Five Stringer-Filling Tips for Summer Panfish
When it comes to catching a meal, crappies are the beginning and the end of it. No other panfish so...
When it comes to catching a meal, crappies are the beginning and the end of it. No other panfish so deliciously transforms from fish to fillet (although some fishermen, including me, might argue for the virtues of a platter of perch). In the Midwest and South, where crappies are most abundant, it’s a toss-up as to whether catching a stringer of crappies or having them for dinner is summer’s greater joy.
How to Hook Up
By the time water warms in July, crappies are done spawning and have typically abandoned the shallow and thick cover they used in spring. Finding summer crappie schools is the hard part. The usual answer, however, is fairly simple: Look to deep structure. Just how deep depends on the water clarity in your particular lake. In clear northern lakes, crappies may frequent rocky humps or points 20 feet down, or even deeper. In turbid water with less light penetration, they might be hanging only 6 to 12 feet below the surface.
No lure beats a jig in this situation. Use ultralight spinning tackle with 4-pound line. Soft-plastic or marabou crappie jigs in the 1⁄16- to 1⁄8-ounce range can be cast, slow-trolled, or jigged vertically to find fish. An electronic fishfinder (sonar) will save you untold hours of exploration, letting you locate and check underwater points, humps, and deep weed edges fairly quickly. Fishing is almost invariably at its best early and late in the day, when light-shy crappies are somewhat shallower and feeding more aggressively.

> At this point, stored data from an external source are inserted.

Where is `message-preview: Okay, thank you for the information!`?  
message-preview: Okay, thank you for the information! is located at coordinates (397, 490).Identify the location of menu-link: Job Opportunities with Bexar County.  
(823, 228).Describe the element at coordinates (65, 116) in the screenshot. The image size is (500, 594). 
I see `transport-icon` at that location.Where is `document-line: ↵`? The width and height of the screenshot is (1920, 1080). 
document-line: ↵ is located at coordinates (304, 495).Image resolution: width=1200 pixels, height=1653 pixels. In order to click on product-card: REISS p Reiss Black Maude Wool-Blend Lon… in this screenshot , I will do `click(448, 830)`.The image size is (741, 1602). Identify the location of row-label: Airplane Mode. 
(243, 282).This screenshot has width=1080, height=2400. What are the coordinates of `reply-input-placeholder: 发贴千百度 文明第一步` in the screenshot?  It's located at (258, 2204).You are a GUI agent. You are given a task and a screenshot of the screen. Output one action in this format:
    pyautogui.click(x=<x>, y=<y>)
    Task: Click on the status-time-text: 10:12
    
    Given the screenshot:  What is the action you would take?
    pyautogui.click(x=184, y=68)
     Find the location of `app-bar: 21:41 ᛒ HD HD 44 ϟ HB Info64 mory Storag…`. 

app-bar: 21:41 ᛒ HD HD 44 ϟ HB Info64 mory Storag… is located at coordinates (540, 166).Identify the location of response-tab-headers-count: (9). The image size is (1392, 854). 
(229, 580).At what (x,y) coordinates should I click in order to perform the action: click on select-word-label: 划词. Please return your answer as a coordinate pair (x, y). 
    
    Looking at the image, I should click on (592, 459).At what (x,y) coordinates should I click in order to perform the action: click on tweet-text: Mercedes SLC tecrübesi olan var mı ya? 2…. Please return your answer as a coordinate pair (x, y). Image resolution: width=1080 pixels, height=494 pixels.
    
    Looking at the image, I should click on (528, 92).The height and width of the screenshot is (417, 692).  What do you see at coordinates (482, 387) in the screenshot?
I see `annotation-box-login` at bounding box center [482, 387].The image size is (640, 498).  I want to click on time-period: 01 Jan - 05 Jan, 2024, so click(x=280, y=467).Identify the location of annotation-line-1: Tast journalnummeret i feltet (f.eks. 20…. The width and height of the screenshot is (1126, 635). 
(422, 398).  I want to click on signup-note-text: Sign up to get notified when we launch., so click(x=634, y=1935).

1. Sweeten the Jig: Bring some fathead minnows, 2 inches long or less, in a minnow bucket for tipping your jigs. This will often entice otherwise reluctant biters.
2. Troll a Crankbait: Medium-running crankbaits up to 3 inches long work great for open-water crappies that are suspended near structure. You won’t catch as many crappies this way, but those you do catch will be larger than average.
3. Drop a Marker: When you get a crappie bite, drop a weighted marker on the spot. Where there’s one fish, there are usually more.
4. Find Cover Combinations: A pairing of cover types often produces more fish. The weeded end of an otherwise bare rocky reef, for example, can be a hotspot.
5. Cut Right: Get a good electric fillet knife, which will make preparing a mess of crappies substantially easier. Doing more than a couple of fish with even the sharpest standard knife gets old in a hurry.